Phoenix race proves Richard Childress Racing is ready to contend again, but Chevrolet's brightest star resides with Chip Ganassi Racing


Ryan Newman looked like he was going to keel over in Victory Lane on Sunday. On an afternoon that peaked at 95 degrees in Phoenix, Newman said he was exhausted from the blistering heat around Lap 150.

Then the race went into overtime. But with four old tires, Newman took the lead and held off Kyle Larson, on two new tires, to win his first race in nearly four years. Newman celebrated with ice being poured down his back and being practically held up as he posed for the “hat dance” with the sponsors lids.

He wouldn’t have it any other way.

“It’s sweet for so many reasons,” Newman said. “I said that when I won the Brickyard. I said that when I won at Daytona. This has been the longest drought I’ve ever been in. Even in Phoenix, the runners up suck. It’s just a hard‑fought race, a hard‑fought battle, a hard‑fought four years.”

While the win snapped a losing streak for Newman, it also snapped a 127-race winless streak for Richard Childress Racing. Once a juggernaut in the sport, RCR has been passed over in recent years by several teams and only put one driver — Austin Dillon — in the playoffs last season.

Dillon and Paul Menard are struggling this season, but RCR already has assurance that at least one car will make the playoffs. Expect the focus to shift to the No. 3 and No. 27 teams to ensure all three cars are racing for a championship when October rolls around.
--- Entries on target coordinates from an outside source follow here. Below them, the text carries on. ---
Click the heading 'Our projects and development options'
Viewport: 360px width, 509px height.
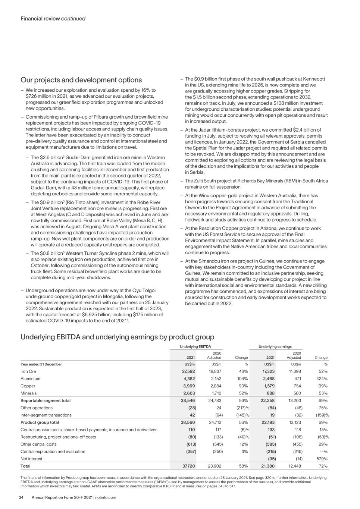click(x=81, y=80)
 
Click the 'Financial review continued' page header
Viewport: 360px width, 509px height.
click(x=53, y=18)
Already having Newman in the postseason, however, gives Childress optimism about a late run.

“Yeah, I think it will,” Childress said about the win helping to turn a corner. “We’re making gains. I think this package, a lot of things the guys are doing, this package fits Ryan perfect.”

Larson tops standings for first time in his career

At some point, every young gun has to jump to the next level of their career in NASCAR. For some, like Kevin Harvick, Jimmie Johnson and Denny Hamlin, the wins came during their rookie seasons. For others, that transition takes place years down the road.
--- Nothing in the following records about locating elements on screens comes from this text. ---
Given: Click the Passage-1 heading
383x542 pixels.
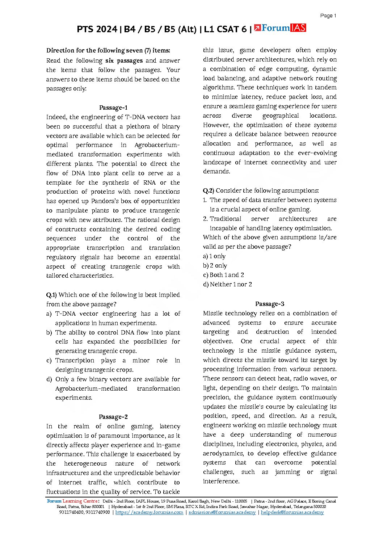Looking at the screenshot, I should click(113, 108).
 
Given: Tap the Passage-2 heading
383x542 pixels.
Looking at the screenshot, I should click(113, 417).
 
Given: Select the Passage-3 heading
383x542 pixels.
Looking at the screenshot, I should click(270, 304).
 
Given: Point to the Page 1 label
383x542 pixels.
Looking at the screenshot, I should click(328, 16).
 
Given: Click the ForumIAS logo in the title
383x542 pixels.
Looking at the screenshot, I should click(280, 28).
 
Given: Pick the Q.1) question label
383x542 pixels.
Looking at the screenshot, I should click(51, 295).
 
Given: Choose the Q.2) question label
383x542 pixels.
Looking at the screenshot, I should click(209, 190).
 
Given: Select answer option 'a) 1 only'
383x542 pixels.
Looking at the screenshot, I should click(214, 256).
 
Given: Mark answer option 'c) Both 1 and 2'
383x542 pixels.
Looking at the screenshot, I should click(223, 275).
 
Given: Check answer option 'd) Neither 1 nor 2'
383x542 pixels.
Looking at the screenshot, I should click(227, 284).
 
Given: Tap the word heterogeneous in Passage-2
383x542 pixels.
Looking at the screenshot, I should click(85, 463).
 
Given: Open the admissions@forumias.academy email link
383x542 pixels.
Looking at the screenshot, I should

Larson is finally transforming into a star in 2017, three years removed from his rookie season.

After showing so much promise in his first season — particularly in the Chase — Larson fell off in his second year. He notched a win in 2016 along with 10 top fives, but there was still so much left to be desired with the 24-year-old driver.
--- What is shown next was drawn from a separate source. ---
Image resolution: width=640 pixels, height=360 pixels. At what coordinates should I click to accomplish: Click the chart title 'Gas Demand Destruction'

He’s unleashing all that talent early on this year. If not for running out of gas in the lead on Lap 199 of 200 in the Daytona 500, Larson would have captured the Great American Race. Instead of a letdown after that disastrous finish, Larson has rattled off three consecutive second-place results.

That win hasn’t come yet, but Larson now leads the points standings by six points over Brad Keselowski. Despite coming up short in all four races, Larson remains optimistic heading into Fontana next week.

“It’s been a lot of fun to start this year,” Larson said. “I just hope we can continue to work hard, be consistent, be mistake‑free on pit road and on the racetrack. If we can just keep doing that, the wins are going to come. I could easily have four wins right now. Just got to keep working hard.”

Heading into Fontana, Larson has a chance to not only keep the points lead, but also clinch a spot in the playoffs. With a win in the Xfinity Series in California and a second-place result as a rookie, Auto Club Speedway could be the race where Larson truly proves he’s a force to be reckoned with in the top series.

Rookie of the Year race heating up ... finally

Speaking of young stars making their mark, Sunday was a superb afternoon for Toyota’s rookie duo. Both Daniel Suarez and Erik Jones notched their first top 10s by finishing seventh and eighth, respectively, after fighting to stay up near the front.

For Suarez, the results have slowly seen an uptick after taking over for Carl Edwards in the offseason. Suarez wrecked in the Daytona 500 to finish 29th before taking a 21st and 20th result in Atlanta and Las Vegas.

What seemed to work for Suarez in Phoenix was getting some experience at the track before he arrived. While he’s had some experience with nearly every other track, getting track time at Phoenix with Edwards was clearly a confidence boost for the rookie.

As for Jones, the start at Daytona was equally as bad with a wreck and 39th-place result. But a pair of top-15 finishes for Jones along with his Phoenix race has Jones on the bubble for NASCAR’s playoffs at 18th in the standings and atop the Rookie of the Year list.

Could this be the start of a fun year for two of the sport’s brightest young stars? With both teams sharing the same engine maker in the TRD garage, the battle could get intense this season like it did last year between Chase Elliott and Ryan Blaney.